Oggi la Compagnia di Gesù è in crisi. Crisi numerica, prima di tutto. Ma forse questa è la conseguenza di una crisi più profonda. L’Ordine non ha saputo “rifondarsi” tirando dalla sua bisaccia “nova et vetera”. L’attuale riorganizzazione in raggruppamenti più larghi di Province religiose e Regioni, non segue di pari passo un discernimento sulla missione del gesuita oggi in obbedienza al Vaticano II ed alla situazione di globalizzazione neoliberistica in cui versa il mondo. Le stesse incertezze vaticane sul destino del Concilio mettono i gesuiti in grave crisi. Un Ordine che ha un rapporto particolare col papa, oggi, deve tacere sulle derive anticonciliari di tante decisioni pontificie, o in nome di una lealtà allo stesso papa deve denunziare lo scandalo e lo sconcerto di una chiesa che oggi pare divisa?[1]  Senza la pretesa di dare un giudizio universalmente valido, pare sensato dire che tanti singoli religiosi appaiono incerti, solitari, confusi.

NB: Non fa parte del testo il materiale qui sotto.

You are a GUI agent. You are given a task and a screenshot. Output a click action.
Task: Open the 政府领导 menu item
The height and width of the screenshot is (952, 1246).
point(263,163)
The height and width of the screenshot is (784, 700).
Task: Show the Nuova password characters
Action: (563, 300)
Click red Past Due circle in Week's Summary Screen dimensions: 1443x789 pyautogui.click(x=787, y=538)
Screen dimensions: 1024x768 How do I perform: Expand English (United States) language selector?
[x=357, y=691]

Oppure hanno una levatura morale e spirituale tale da seguire le indicazioni dello Spirito anche in solitudine. Esempio di questi ultimi il compianto cardinale Martini. Raniero La Valle ha recentemente scritto di lui: “Martini non aveva partecipato al Concilio, ma tutta la sua vita è stata intrecciata  alla straordinaria novità con cui la Chiesa del Novecento aveva saputo ripensare se stessa, la fede e il mondo; di questa novità egli è stato il più lucido e coraggioso interprete nell’episcopato italiano, e a una delle conversioni più decisive della Chiesa conciliare, quella del ritorno alla Bibbia e della sua restituzione alla preghiera e alla riflessione dei credenti”.

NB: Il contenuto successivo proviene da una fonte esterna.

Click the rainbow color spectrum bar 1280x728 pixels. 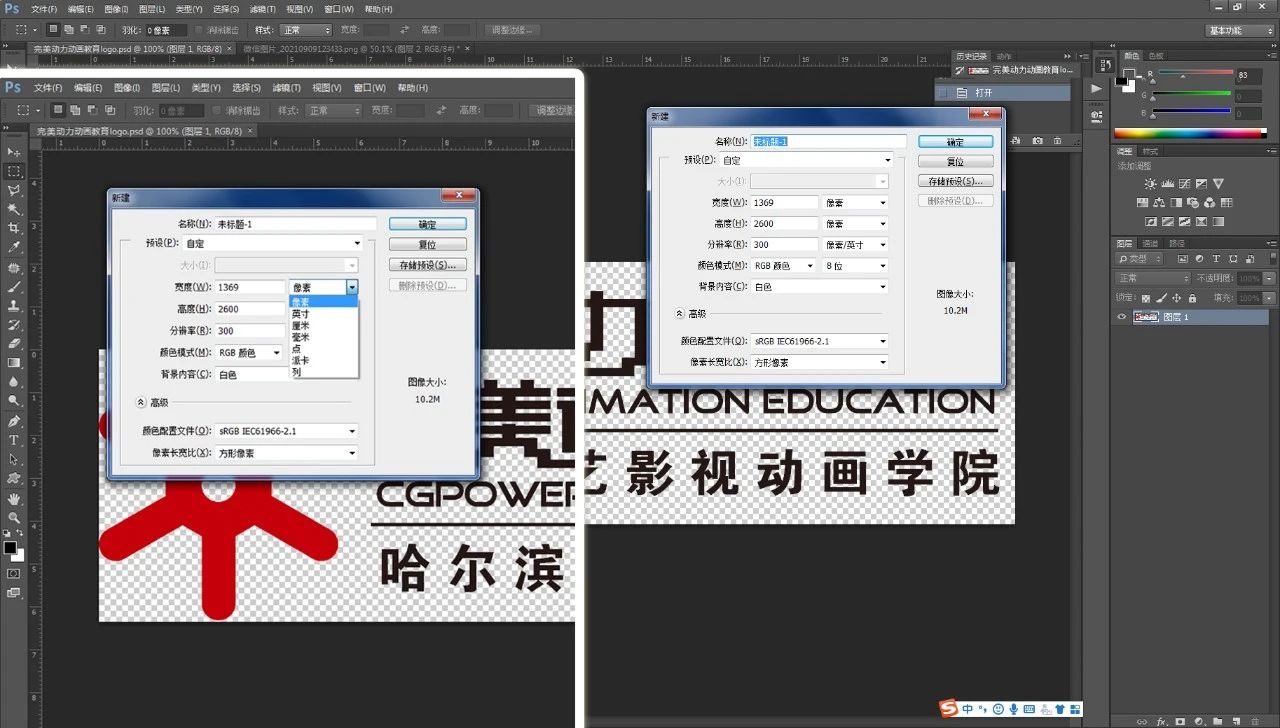click(1190, 133)
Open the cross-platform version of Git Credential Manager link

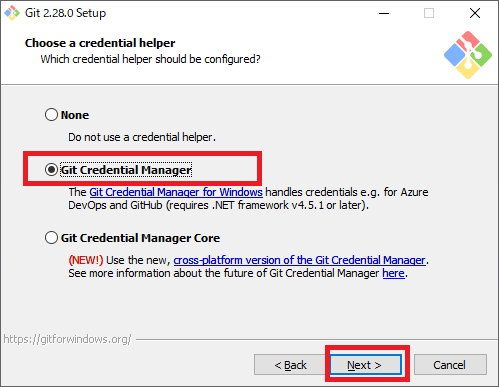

   Quei singoli religiosi che ieri avevano perplessità sul Concilio, oggi hanno dalla loro parte l’indirizzo ufficiale piuttosto incline ad una fedeltà formale e ad un suo rinnegamento sostanziale. I tradizionalisti – chiamiamoli così – rimediano ancora gente in chiesa appoggiandosi a Movimenti carichi di entusiasmo e venati di angelo-demonismo. Chi vede nel Concilio la speranza del nostro mondo e crede che si possa coniugare annuncio della fede e promozione della giustizia, non sente alle sue spalle un Ordine, va a tentoni, in un cammino quasi solitario. Per queste persone l’affermazione “lei non è un gesuita o un prete come tutti”, suona insieme elogio e critica. In ogni caso una simile frase è venata sempre dall’impressione che qualcosa nella testimonianza di fede e di chiesa sia andata persa. Un simile stato di cose è comunque aperto alla speranza. La migliore difesa perché il Vaticano II abbia una sua attuazione nella chiesa, è quello stesso Spirito di Dio che lo ha suscitato.   

 


[1] Nel marzo 2009 il gesuita Pierre Emonet, in “Choisir” (n 591) definiva “Décision malheurese” la revoca della scomunica alla Fraternità S. Pio X. Non era il solo membro della Compagnia di Gesù ad esprimersi. Ma padre Emonet era un buon gesuita quando scriveva quella critica, o mancava di lealtà al papa? Per chiarire, scriveva: “Un papa condanna ed un altro papa assolve… e senza che ci sia stata riparazione. La parola del papa non è dunque più incontestabile come essa pretende. Certi ne prendono atto: ostentano il loro disinteresse e lasciano la chiesa. Dal momento che la Compagnia di Gesù ha riaffermato il legame speciale che la unisce al Santo Padre, noi rifiutiamo di prendere il cammino dell’indifferenza. Non si tratta di volgere le spalle ma di far fronte. Per questo, per lealtà verso il Santo Padre, con rispetto, noi diciamo la nostra incomprensione e la nostra inquietudine”. Cfr. Giovanni Miccoli, “La chiesa dell’anticoncilio”, Laterza, Bari, 2011.